Records from a data source:
■ ■ ■
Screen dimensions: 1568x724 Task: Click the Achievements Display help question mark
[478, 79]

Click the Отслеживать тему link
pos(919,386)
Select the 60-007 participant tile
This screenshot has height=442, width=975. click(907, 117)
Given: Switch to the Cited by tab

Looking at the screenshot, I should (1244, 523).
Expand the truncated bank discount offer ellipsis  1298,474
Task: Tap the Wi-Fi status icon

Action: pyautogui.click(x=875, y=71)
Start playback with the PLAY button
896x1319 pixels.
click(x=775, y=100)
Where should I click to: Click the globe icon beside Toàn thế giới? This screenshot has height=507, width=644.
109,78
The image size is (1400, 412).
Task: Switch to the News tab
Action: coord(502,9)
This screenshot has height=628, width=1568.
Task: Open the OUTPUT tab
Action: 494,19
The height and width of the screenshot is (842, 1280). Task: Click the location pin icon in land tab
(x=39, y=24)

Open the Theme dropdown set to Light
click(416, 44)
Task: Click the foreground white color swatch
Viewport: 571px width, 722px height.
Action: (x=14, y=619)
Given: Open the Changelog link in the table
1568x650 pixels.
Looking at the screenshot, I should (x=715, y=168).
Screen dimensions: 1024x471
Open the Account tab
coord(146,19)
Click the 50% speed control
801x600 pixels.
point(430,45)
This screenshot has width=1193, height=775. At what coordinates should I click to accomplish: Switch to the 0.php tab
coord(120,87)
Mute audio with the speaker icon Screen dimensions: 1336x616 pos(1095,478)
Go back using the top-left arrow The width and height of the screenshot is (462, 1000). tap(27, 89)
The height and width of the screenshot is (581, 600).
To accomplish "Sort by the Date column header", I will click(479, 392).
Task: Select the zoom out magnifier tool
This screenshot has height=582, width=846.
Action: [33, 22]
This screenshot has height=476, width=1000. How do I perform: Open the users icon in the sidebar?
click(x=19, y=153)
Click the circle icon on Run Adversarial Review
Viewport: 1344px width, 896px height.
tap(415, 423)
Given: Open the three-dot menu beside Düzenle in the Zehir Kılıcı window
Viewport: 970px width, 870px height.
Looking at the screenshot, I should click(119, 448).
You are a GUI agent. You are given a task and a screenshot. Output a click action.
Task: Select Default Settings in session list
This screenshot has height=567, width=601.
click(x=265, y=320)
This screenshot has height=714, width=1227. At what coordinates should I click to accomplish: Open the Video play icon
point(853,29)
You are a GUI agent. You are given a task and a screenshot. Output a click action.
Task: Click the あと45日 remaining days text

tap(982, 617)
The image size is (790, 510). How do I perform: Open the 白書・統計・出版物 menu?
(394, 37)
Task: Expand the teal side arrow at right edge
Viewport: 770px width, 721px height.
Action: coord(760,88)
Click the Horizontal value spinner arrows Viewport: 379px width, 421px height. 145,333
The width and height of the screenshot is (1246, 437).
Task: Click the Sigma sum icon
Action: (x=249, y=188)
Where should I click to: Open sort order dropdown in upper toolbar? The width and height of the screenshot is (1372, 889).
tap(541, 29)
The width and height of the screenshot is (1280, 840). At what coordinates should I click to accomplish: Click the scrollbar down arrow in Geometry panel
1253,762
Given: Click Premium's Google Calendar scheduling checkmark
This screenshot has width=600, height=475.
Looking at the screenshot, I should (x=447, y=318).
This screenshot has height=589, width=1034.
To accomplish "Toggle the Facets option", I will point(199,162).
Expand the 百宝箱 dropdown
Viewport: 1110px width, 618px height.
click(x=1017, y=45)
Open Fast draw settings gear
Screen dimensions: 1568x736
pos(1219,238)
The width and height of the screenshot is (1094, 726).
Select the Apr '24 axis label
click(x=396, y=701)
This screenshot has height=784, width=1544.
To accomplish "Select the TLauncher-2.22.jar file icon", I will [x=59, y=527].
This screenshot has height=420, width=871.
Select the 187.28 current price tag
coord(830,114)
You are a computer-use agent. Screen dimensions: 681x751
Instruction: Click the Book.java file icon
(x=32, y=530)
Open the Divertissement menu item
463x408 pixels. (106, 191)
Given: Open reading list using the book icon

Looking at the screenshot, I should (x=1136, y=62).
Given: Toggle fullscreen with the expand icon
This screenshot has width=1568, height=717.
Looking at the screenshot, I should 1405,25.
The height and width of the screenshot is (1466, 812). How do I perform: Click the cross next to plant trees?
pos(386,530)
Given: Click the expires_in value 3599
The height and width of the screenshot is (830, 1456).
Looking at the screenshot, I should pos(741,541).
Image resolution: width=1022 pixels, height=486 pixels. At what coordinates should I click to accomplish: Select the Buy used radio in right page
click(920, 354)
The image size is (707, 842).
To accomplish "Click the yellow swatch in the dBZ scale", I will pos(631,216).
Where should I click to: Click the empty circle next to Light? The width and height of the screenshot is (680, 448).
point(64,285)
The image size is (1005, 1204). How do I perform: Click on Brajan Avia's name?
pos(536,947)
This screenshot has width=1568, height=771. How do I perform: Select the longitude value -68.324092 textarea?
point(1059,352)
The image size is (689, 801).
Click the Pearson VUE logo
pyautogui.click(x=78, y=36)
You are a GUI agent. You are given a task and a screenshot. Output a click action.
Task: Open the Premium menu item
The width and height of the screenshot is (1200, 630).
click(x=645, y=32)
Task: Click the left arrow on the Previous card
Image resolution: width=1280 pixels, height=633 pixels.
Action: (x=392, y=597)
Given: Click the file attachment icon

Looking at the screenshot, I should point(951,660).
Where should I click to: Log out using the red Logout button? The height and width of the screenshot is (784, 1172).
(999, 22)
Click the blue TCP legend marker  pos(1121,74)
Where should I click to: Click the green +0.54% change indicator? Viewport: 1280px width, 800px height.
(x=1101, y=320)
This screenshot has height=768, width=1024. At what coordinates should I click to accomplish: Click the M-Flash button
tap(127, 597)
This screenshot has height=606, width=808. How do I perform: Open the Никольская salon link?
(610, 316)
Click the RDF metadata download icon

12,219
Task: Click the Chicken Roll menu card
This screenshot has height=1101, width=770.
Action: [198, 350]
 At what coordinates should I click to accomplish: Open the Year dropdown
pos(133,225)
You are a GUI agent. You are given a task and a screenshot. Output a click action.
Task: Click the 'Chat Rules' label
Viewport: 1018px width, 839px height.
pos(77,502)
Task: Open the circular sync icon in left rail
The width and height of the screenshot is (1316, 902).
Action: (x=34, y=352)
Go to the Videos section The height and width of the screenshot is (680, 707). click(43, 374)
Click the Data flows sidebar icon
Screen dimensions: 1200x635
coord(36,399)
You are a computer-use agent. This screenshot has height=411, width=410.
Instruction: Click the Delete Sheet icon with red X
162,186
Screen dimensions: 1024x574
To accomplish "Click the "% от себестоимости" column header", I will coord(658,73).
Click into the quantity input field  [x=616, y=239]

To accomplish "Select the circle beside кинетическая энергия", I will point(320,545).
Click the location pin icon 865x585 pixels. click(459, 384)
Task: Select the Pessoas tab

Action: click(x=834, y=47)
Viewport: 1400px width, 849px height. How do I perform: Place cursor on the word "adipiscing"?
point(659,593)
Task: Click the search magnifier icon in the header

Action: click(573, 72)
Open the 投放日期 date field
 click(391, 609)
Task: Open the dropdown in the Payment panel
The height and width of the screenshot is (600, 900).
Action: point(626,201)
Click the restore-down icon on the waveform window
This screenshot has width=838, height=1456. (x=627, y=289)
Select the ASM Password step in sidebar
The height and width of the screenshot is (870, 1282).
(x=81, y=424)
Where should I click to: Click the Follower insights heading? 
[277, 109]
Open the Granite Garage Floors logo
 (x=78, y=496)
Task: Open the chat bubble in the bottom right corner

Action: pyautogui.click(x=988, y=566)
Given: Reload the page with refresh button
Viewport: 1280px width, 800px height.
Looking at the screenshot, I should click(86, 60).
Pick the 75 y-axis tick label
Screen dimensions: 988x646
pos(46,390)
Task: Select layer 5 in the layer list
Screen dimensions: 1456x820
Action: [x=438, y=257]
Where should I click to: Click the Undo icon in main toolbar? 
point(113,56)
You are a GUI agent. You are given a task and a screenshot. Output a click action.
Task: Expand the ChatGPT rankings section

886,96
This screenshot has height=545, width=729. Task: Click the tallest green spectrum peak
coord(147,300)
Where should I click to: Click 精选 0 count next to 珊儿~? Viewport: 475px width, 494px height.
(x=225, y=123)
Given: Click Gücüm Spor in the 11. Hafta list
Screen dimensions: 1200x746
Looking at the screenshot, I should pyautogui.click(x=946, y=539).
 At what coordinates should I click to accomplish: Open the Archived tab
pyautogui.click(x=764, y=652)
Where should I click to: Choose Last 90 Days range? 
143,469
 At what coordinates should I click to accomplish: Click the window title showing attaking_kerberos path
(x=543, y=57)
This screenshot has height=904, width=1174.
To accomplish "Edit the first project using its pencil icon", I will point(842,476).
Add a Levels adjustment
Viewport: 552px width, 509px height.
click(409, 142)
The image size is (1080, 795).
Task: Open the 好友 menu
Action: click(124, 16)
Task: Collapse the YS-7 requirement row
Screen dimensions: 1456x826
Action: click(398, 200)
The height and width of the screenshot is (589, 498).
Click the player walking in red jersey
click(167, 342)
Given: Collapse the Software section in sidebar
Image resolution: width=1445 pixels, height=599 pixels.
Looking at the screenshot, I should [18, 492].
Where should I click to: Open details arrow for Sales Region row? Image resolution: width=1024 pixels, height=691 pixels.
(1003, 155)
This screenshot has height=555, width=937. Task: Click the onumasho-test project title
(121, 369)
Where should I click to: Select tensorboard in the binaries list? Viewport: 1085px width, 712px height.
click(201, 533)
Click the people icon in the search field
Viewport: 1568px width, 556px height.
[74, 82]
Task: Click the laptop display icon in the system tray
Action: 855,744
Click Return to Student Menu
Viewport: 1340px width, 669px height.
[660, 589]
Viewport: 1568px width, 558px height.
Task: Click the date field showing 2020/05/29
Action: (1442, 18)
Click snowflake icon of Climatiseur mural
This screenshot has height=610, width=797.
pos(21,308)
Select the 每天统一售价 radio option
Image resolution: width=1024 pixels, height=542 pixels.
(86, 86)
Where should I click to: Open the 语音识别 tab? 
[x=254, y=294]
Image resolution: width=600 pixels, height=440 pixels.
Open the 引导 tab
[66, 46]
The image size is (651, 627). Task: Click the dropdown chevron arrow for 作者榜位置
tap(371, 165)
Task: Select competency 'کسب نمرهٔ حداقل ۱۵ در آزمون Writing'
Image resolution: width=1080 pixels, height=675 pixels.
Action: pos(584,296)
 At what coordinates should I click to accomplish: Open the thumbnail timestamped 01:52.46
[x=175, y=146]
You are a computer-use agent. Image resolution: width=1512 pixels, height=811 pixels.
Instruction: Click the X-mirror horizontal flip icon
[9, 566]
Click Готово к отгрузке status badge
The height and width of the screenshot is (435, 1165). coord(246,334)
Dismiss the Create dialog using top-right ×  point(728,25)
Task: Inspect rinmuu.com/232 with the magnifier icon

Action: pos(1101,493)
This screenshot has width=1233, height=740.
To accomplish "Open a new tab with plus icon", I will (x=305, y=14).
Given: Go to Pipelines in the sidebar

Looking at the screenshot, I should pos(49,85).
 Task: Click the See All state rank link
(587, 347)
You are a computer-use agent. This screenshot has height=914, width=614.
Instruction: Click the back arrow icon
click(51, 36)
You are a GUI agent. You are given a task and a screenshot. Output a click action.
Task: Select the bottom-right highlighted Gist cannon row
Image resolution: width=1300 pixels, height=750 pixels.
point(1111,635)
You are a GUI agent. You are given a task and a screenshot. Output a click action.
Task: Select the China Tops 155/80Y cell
■ ■ ■
» Requirement
Looking at the data above, return every line from the one with "Task: Click the foreground white color swatch" down to the one with "Given: Open the three-dot", exactly and inclusively.

» Answer
Task: Click the foreground white color swatch
Viewport: 571px width, 722px height.
Action: (x=14, y=619)
Given: Open the Changelog link in the table
1568x650 pixels.
Looking at the screenshot, I should (x=715, y=168).
Screen dimensions: 1024x471
Open the Account tab
coord(146,19)
Click the 50% speed control
801x600 pixels.
point(430,45)
This screenshot has width=1193, height=775. At what coordinates should I click to accomplish: Switch to the 0.php tab
coord(120,87)
Mute audio with the speaker icon Screen dimensions: 1336x616 pos(1095,478)
Go back using the top-left arrow The width and height of the screenshot is (462, 1000). tap(27, 89)
The height and width of the screenshot is (581, 600).
To accomplish "Sort by the Date column header", I will click(479, 392).
Task: Select the zoom out magnifier tool
This screenshot has height=582, width=846.
Action: [33, 22]
This screenshot has height=476, width=1000. How do I perform: Open the users icon in the sidebar?
click(x=19, y=153)
Click the circle icon on Run Adversarial Review
Viewport: 1344px width, 896px height.
tap(415, 423)
Given: Open the three-dot menu beside Düzenle in the Zehir Kılıcı window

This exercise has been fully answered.